TASK BRIEF → Word for word, print out all of the data, omitting every image.
PROVIDED DATA section start
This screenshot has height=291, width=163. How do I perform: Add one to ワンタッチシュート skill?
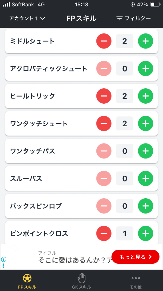click(146, 124)
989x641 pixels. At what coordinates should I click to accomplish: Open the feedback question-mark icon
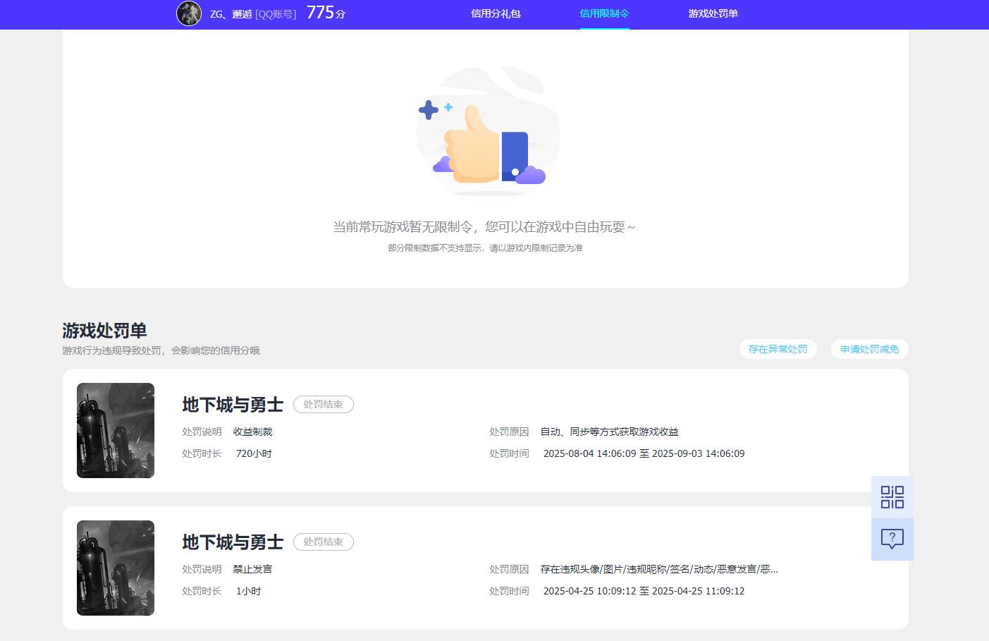[x=892, y=539]
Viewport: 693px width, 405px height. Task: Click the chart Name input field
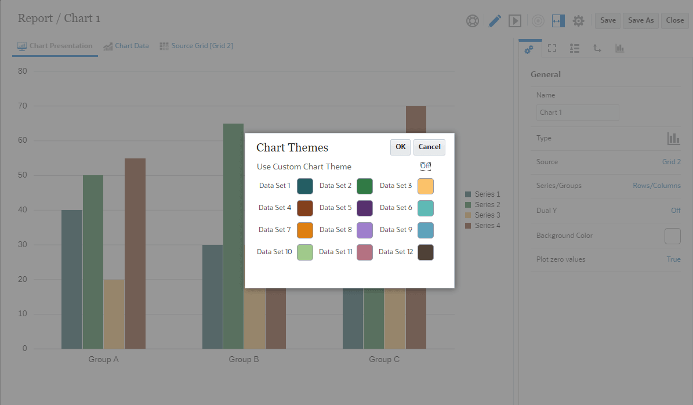pyautogui.click(x=578, y=113)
PROVIDED DATA section end
SOLUTION →
This screenshot has height=291, width=163. How do I perform: Add one to ワンタッチシュート skill?
click(146, 124)
989x641 pixels. At what coordinates should I click to accomplish: Open the feedback question-mark icon
[x=892, y=539]
Viewport: 693px width, 405px height. Task: Click the chart Name input field
pyautogui.click(x=578, y=113)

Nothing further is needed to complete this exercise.